*** Block opens ***

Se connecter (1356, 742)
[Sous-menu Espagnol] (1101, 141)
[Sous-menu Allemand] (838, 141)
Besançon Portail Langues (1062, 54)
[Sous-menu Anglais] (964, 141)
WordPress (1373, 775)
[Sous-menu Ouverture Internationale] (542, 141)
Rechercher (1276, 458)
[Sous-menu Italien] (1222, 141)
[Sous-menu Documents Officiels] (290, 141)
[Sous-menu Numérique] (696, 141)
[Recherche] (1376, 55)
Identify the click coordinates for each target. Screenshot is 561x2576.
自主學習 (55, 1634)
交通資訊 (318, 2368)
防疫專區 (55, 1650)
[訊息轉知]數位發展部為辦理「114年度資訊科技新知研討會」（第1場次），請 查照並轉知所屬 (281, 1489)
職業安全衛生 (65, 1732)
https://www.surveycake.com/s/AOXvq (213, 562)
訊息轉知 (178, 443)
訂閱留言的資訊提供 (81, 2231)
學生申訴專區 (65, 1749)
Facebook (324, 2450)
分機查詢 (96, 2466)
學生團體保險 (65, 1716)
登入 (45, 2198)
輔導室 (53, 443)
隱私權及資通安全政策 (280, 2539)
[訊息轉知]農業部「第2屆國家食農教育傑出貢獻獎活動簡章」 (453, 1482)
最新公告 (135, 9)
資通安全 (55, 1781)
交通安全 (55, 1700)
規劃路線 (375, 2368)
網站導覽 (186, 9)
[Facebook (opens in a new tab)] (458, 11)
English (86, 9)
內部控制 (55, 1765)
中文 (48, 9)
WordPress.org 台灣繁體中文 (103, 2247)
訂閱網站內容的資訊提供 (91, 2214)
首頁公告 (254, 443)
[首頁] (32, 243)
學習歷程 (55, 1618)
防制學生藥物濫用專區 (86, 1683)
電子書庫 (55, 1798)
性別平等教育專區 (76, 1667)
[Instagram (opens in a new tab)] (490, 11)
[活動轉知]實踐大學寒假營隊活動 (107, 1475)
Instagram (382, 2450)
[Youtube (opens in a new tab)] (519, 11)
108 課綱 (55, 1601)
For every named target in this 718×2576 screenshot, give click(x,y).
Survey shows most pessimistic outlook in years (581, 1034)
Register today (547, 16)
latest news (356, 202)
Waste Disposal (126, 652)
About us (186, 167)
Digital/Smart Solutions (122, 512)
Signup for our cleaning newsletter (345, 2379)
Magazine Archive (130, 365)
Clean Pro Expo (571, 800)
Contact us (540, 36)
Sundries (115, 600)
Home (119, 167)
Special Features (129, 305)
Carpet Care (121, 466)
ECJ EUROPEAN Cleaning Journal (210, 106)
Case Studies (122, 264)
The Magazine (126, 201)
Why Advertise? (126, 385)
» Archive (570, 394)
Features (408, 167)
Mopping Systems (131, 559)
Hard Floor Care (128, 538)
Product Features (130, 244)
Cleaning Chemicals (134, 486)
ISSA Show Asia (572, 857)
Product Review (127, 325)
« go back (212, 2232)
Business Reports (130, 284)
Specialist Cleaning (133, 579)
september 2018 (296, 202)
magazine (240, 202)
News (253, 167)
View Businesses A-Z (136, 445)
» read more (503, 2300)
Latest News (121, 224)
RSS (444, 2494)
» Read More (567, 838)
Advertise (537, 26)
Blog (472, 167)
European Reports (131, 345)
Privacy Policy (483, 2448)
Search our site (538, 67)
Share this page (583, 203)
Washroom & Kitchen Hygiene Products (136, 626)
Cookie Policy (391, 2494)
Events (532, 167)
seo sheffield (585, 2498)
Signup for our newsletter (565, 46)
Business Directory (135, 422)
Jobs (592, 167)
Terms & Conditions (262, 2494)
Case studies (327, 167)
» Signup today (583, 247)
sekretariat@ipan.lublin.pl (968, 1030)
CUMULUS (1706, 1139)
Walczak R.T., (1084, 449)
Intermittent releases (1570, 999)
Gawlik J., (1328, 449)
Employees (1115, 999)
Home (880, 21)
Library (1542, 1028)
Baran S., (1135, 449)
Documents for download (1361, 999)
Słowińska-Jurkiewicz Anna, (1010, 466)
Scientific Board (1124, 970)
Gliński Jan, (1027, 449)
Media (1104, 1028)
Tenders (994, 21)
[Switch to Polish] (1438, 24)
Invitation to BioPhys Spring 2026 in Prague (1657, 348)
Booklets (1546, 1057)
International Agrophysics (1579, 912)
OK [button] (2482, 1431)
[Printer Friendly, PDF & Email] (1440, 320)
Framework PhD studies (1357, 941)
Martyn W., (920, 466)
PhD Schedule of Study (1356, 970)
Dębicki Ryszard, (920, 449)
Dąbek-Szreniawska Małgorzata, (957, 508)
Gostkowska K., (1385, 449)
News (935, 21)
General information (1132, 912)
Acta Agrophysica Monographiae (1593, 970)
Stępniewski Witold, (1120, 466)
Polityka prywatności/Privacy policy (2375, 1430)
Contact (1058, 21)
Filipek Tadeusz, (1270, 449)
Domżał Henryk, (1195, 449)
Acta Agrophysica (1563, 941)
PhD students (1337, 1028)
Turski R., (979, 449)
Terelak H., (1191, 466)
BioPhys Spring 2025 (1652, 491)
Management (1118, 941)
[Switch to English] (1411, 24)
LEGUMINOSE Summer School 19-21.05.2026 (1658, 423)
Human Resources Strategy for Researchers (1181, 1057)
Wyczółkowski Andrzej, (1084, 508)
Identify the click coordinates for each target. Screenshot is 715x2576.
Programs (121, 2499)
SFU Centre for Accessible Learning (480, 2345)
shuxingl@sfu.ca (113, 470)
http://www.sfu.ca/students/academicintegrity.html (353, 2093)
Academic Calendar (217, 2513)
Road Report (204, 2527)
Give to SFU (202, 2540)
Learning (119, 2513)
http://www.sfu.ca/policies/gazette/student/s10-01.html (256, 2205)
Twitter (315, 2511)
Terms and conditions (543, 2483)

*** Block closes ***

§ How to complete this task
Start with the first line of the data and print every line exactly. The line containing "性別平等教育專區 (76, 1667)" is the last one to include.

§ Exercise solution
Se connecter (1356, 742)
[Sous-menu Espagnol] (1101, 141)
[Sous-menu Allemand] (838, 141)
Besançon Portail Langues (1062, 54)
[Sous-menu Anglais] (964, 141)
WordPress (1373, 775)
[Sous-menu Ouverture Internationale] (542, 141)
Rechercher (1276, 458)
[Sous-menu Italien] (1222, 141)
[Sous-menu Documents Officiels] (290, 141)
[Sous-menu Numérique] (696, 141)
[Recherche] (1376, 55)
Identify the click coordinates for each target. Screenshot is 561x2576.
自主學習 (55, 1634)
交通資訊 (318, 2368)
防疫專區 (55, 1650)
[訊息轉知]數位發展部為辦理「114年度資訊科技新知研討會」（第1場次），請 查照並轉知所屬 (281, 1489)
職業安全衛生 (65, 1732)
https://www.surveycake.com/s/AOXvq (213, 562)
訊息轉知 (178, 443)
訂閱留言的資訊提供 (81, 2231)
學生申訴專區 (65, 1749)
Facebook (324, 2450)
分機查詢 (96, 2466)
學生團體保險 (65, 1716)
登入 (45, 2198)
輔導室 (53, 443)
隱私權及資通安全政策 (280, 2539)
[訊息轉知]農業部「第2屆國家食農教育傑出貢獻獎活動簡章」 (453, 1482)
最新公告 (135, 9)
資通安全 (55, 1781)
交通安全 (55, 1700)
規劃路線 (375, 2368)
網站導覽 (186, 9)
[Facebook (opens in a new tab)] (458, 11)
English (86, 9)
內部控制 (55, 1765)
中文 (48, 9)
WordPress.org 台灣繁體中文 (103, 2247)
訂閱網站內容的資訊提供 (91, 2214)
首頁公告 (254, 443)
[首頁] (32, 243)
學習歷程 (55, 1618)
防制學生藥物濫用專區 (86, 1683)
電子書庫 (55, 1798)
性別平等教育專區 (76, 1667)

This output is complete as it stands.